I due pappagalli, il re e suo figlio – Jean de La Fontaine

Due Pappagalli, padre e figlio, a tavola ogni giorno sedevano d’un Re, e figlio e padre, i principi, li amavano
d’un amore che al mondo ugual non c’è. I due padri legati in amicizia vecchia si compiacevan di veder i figli, che malgrado l’età frivola, vivevan sempre insieme con piacer. Nutriti insieme, a scuola insieme andavano,
e per l’uccel non era un poco onor avere per compagno un tanto principe figliuolo d’un cotanto imperator. Il ragazzin per natural suo spirito amava gli uccelletti, ed un gentil passerino formava la delizia del suo  divertimento giovanil. Per gelosia tra il Pappagallo e il passero una seria tenzone un dì scoppiò, e picchia e becca, il meschinel più debole ad ingrassar la terra presto andò. Onde adirato e per vendetta il Principe il Pappagallo uccise: un gran rumor si sparse per la reggia, infin che il vecchio Pappagallo anche lui n’ebbe sentor. Chi mi sa dir le strida orrende e i gemiti onde il povero padre invoca il ciel? Ma invano ei piange; in fondo a Stige il giovine già navigava al suo destin crudel. Ma tanto infonde nel paterno spirito odio e furor, che il vecchio, colto il dì, salta agli occhi e pich pach accieca il Principe col becco… e sopra un albero fuggì. Per suo rifugio scelse un pino altissimo, dove accanto agli dèi l’aspro sapor gustò della vendetta, ove del principe padre non può raggiungerlo il furor.
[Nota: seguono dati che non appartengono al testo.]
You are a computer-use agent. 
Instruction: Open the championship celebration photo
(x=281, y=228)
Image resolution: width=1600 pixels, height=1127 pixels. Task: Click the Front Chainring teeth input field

Per attirarlo, con mansuetudine. – Amico, vieni, – gli favella il Re, – dimentichiam, che ormai non vale il piangere ed io non sono in collera con te. Per quanto fitta in cor senta l’ingiuria,  è il figlio mio che il tuo forse assalì, ahimè! forse è il destin inesorabile che il fatto nel suo  libro stabilì.  Era scritto che l’un la vita perdere dovesse e l’altro il pio raggio del sol. Torna, amico, ritorna entro la gabbia, l’un l’altro confortiamoci nel duol -. E il vecchio Pappagallo a lui: – Mio principe, – rispose, – dopo quel che capitò, a queste belle ciarle potria credere un pazzo forse, un pappagallo no. O sia destin, o sia, come dimostrano, provvidenza, che tiene il mondo in man, è scritto ch’io finisca i giorni miseri su questo pino o forse più lontan  in qualche selva ignota e solitaria ove non vegga quell’oggetto più, che a te d’odio sarà stimol continuo, e a me cagion di tanto duol già fu. Io so che la vendetta è nel carattere lassù dei numi ed è quaggiù dei re, che vivono da numi, e s’anche credere volessi e riposar sulla tua fe’, non che tornar, starò meno in pericolo lontan dagli occhi tuoi, dalla tua man. Come contro all’amore, è un gran rimedio anche per l’odio starsene lontan.